-- Prompt --
Transcribe each line of the material with no alterations.

****

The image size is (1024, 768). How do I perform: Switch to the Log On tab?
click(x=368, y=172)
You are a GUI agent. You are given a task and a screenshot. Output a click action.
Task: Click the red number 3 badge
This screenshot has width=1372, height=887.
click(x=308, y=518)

****

-- Answer space --
The image size is (1024, 768). How do I perform: Switch to the Log On tab?
click(x=368, y=172)
You are a GUI agent. You are given a task and a screenshot. Output a click action.
Task: Click the red number 3 badge
This screenshot has width=1372, height=887.
click(x=308, y=518)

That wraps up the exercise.